Maybe it’s the weather and feeling so cooped up in my own house with a two year old tornado but I’m having trouble seeing the joy in all this. I’ve already given up all sense of order and control in my life and certainly all personal space, not to mention decent sleep— I don’t feel like adding another sacrifice to my life right now.
I’m in a book club, and we just finished reading Hard Times by Charles Dickens. Our group was touched when the main character, Louisa, was scolded by her regimented father for saying “I wonder…” and we all instantly thought to our own children and experience of motherhood.
Am I leaving time in the chaos of this life for wonder?
Or am I so concerned with order that I deny them the ability to have freedom in my home? Sadly, I don’t always see the wonder of my daughter’s dramatic play, which involves changing outfits from Elsa to Anna to Snow White to Pocahontas in one afternoon.
I don’t always marvel at my two-year olds curiosity for “spilling and filling” when he dumps over my finally folded baskets of laundry.
Last week, I turned on music in the kitchen while I was cleaning up. My baby started jumping and dancing and I started dancing with him. He wanted me to pick him up and dance so I did, and suddenly my eyes were filling with tears because I couldn’t remember the last time I laughed and danced with my baby. I hugged him tight and vowed to do it more often.
So this year for Lent, I’m giving up my wishes for a more orderly household.

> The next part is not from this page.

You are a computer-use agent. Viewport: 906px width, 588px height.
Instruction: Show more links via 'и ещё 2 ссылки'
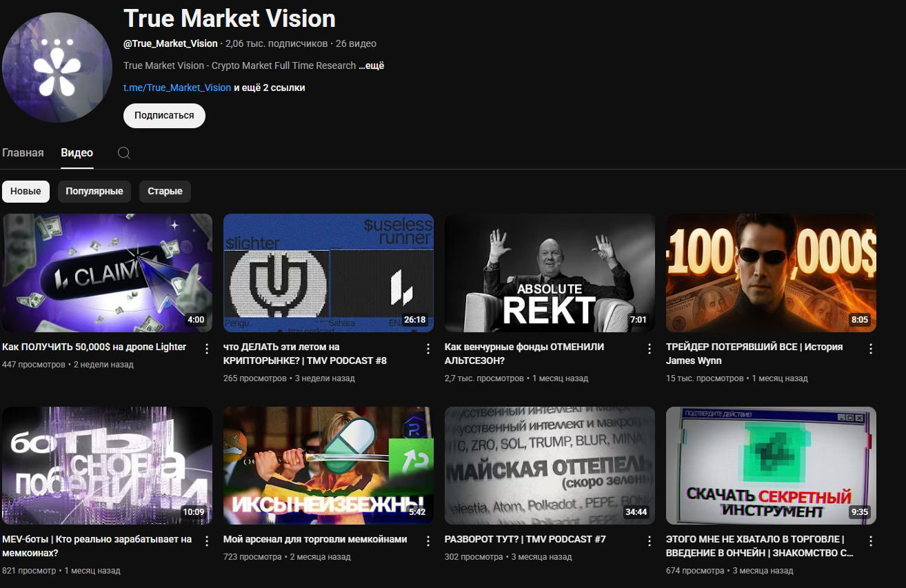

I’m giving up my anger at having to refold the laundry and hang up all the dresses again. I’m giving up my resentment towards my kids for being kids.
This Lent, I’m also taking up a few new things. I’m taking up more time spent sitting on the dirty floor playing cards with my kids. I’m taking up regular dance parties in my kitchen. I’m taking up daily gratitude for the unbelievable life I have been given and for which I have done nothing to deserve.
Jesus, open my eyes, that I may see the wonders of your love.